Periodic Reporting for period 3 - DEMOBLACK (Demography of black hole binaries in the era of gravitational wave astronomy)

Berichtszeitraum: 2021-11-01 bis 2023-07-31

A few years ago, the LIGO-Virgo collaboration obtained the first direct detection of gravitational waves: GW150914, interpreted as the merger of two black holes. This result marks the dawn of gravitational-wave astronomy and poses one crucial question to astrophysicists: what are the formation channels of binary black holes?
DEMOBLACK aims to address this question by means of innovative numerical models. We will study two main scenarios: the formation of binary black holes via isolated binary evolution and their possible dynamical formation in star clusters. Reconstructing the formation pathways of binary black holes is one of the most urgent steps to take if we want to interpret gravitational-wave observations. To achieve this long-term goal, DEMOBLACK will
i) develop a novel approach to population-synthesis simulations of binary evolution;
ii) perform hydrodynamical and N-body simulations of star clusters with realistic initial conditions and advanced population-synthesis calculations;
iii) investigate the evolution of binary black holes across cosmic time;
iv) use a new Bayesian inference framework to predict the distribution of masses, spins, eccentricities and merger rates of gravitational-wave sources observed by LIGO and Virgo at design sensitivity and by future gravitational-wave detectors (Einstein Telescope and Cosmic Explorer).
WORK-PACKAGE 1: Hydrodynamics and stellar evolution
1a. Population-synthesis:
– We completed the development of the new version of the SEVN code with binary star evolution processes. The new code has been successfully used for an innovative study of binary black hole demography from isolated binaries (Spera et al. 2019; Mapelli et al. 2020; Iorio et al. 2023).
– We included rotating stellar models in SEVN and we studied their impact on the maximum mass of black holes from single stellar evolution (Mapelli et al. 2020).
– We implemented new prescriptions for natal kicks.
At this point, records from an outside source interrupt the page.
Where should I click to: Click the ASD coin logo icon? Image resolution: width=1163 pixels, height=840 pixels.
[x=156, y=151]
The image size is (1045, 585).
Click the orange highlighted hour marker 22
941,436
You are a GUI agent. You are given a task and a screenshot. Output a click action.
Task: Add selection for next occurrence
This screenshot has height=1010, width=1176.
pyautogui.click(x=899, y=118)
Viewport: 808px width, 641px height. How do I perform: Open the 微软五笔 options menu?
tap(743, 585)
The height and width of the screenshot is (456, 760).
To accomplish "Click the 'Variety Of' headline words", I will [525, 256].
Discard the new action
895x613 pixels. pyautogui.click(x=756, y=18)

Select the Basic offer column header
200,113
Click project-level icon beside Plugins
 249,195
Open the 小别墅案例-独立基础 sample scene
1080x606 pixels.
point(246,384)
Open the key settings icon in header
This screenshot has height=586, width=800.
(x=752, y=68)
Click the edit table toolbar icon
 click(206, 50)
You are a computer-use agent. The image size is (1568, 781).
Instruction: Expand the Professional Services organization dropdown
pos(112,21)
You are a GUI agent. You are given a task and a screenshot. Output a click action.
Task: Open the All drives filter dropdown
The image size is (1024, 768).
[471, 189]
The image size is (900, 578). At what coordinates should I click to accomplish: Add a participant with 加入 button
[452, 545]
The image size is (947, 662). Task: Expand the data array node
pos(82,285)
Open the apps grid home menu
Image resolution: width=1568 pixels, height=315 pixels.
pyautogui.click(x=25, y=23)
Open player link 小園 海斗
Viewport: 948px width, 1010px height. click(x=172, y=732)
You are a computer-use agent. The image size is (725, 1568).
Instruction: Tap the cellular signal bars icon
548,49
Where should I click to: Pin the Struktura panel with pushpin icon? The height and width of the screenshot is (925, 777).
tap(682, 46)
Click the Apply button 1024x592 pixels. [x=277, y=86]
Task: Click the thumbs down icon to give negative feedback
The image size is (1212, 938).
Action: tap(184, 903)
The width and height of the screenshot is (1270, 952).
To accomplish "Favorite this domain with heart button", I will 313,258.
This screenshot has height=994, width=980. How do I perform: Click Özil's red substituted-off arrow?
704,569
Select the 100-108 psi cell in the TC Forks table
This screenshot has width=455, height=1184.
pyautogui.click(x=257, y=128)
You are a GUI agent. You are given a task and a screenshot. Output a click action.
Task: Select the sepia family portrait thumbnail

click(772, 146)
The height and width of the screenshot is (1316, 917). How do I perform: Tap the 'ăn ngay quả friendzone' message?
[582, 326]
The new prescriptions allow us to recover the merger-rate density of binary compact objects inferred from LIGO-Virgo data and are consistent with the proper motions of Galactic binary pulsars (Giacobbo & Mapelli 2020).
– We investigated the boundaries of the pair-instability mass gap (Costa et al. 2021, 2022; Ballone et al. 2023).
1b. Hydrodynamical simulations:
– We ran a large set of hydro- simulations to produce realistic initial conditions for N-body simulations and designed a new algorithm to derive these initial conditions (Ballone et al. 2020A; Ballone et al. 2020b; Torniamenti et al. 2021, 2022a).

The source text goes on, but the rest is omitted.